Transform it into a ratio, difference, or rate of change.
## Normalization
After computing features, normalize them so that all features have comparable
scales. This is critical for distance-based models (KNN, SVM) and helpful for
tree models.
| Method | Formula | When to Use |
|--------|---------|-------------|
| Z-score | `(x - mean) / std` | Gaussian-like distributions |
| Min-max | `(x - min) / (max - min)` | Bounded features (RSI, BB position) |
| Rank | `rank(x) / len(x)` | Heavy-tailed distributions |
**Critical**: Use **rolling** statistics for normalization. Never use full-sample
mean/std — that introduces lookahead bias.
```python
# CORRECT: rolling z-score
z = (feature - feature.rolling(60).mean()) / feature.rolling(60).std()
# WRONG: full-sample z-score (lookahead bias!)
z = (feature - feature.mean()) / feature.std()
```
## No-Lookahead Guarantee
The most dangerous bug in trading ML is lookahead bias — using future information
to compute features or targets. Follow these rules absolutely:
1. **Rolling calculations only**: Never use `.mean()` or `.std()` on the full
series. Always use `.rolling(N).mean()`.
2. **Shift targets forward, not features backward**: The target is
`close.shift(-N) / close - 1` (future return), not `close / close.shift(N) - 1`
(past return used as target).
3. **No future index alignment**: When joining feature and target DataFrames,
verify that feature row `t` is paired with target row `t` (where target already
contains the forward shift).
4. **Train/test split by time**: Never random split.

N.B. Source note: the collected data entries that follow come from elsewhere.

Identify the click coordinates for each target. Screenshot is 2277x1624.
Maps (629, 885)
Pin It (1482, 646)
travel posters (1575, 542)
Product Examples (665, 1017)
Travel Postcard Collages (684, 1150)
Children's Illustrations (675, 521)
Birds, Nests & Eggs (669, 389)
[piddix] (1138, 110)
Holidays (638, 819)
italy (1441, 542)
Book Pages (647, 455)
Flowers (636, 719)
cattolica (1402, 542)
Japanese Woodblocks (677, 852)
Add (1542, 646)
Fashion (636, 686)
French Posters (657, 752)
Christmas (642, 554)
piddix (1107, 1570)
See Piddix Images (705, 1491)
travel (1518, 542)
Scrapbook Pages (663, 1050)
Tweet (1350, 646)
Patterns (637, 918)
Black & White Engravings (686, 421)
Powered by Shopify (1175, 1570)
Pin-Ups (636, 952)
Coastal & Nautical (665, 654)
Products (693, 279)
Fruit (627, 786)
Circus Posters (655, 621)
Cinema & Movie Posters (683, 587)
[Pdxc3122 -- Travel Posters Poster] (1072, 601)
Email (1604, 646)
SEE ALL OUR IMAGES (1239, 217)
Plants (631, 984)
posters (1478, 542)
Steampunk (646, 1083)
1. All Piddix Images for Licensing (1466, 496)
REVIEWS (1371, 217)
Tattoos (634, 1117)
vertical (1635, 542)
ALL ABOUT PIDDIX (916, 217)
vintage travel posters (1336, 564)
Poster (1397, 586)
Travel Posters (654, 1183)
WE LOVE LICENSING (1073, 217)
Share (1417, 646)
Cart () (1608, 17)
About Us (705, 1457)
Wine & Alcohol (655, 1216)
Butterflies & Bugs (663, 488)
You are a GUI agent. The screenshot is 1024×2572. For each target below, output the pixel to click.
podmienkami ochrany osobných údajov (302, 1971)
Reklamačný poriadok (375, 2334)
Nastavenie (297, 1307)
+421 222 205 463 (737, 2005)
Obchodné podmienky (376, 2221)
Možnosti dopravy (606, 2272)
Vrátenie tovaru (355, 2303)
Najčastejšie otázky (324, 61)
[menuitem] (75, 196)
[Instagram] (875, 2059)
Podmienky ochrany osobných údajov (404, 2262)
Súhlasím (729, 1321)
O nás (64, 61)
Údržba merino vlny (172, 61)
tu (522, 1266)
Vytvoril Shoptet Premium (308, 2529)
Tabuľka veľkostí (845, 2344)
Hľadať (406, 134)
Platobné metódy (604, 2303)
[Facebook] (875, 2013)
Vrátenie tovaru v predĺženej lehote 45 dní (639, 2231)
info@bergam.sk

Always
`train = data[:split_idx]`, `test = data[split_idx:]`.
## Feature Selection
After computing many features, select the most predictive and least redundant:
### Step 1: Remove Low-Variance Features
```python
from sklearn.feature_selection import VarianceThreshold
selector = VarianceThreshold(threshold=0.01)
X_filtered = selector.fit_transform(X)
```
### Step 2: Correlation Filter
Remove features with > 0.9 correlation to another feature (keep the one with
higher target correlation):
```python
corr_matrix = X.corr().abs()
upper = corr_matrix.where(np.triu(np.ones(corr_matrix.shape), k=1).astype(bool))
to_drop = [col for col in upper.columns if any(upper[col] > 0.9)]
```
### Step 3: Feature Importance
Train a random forest and rank by importance:
```python
from sklearn.ensemble import RandomForestClassifier
rf = RandomForestClassifier(n_estimators=100, random_state=42)
rf.fit(X_train, y_train)
importances = pd.Series(rf.feature_importances_, index=X.columns).sort_values(ascending=False)
```
### Step 4: Mutual Information
Non-linear alternative to correlation:
```python
from sklearn.feature_selection import mutual_info_classif
mi = mutual_info_classif(X_train, y_train, random_state=42)
mi_scores = pd.Series(mi, index=X.columns).sort_values(ascending=False)
```
## Label Creation
Labels (targets) define what the model learns to predict.
### Binary Classification
```python
forward_return = close.shift(-N) / close - 1
label = (forward_return > threshold).astype(int) # 1 = up, 0 = not up
```
Typical thresholds: 1% for 1h bars, 3% for 4h bars, 5% for daily bars.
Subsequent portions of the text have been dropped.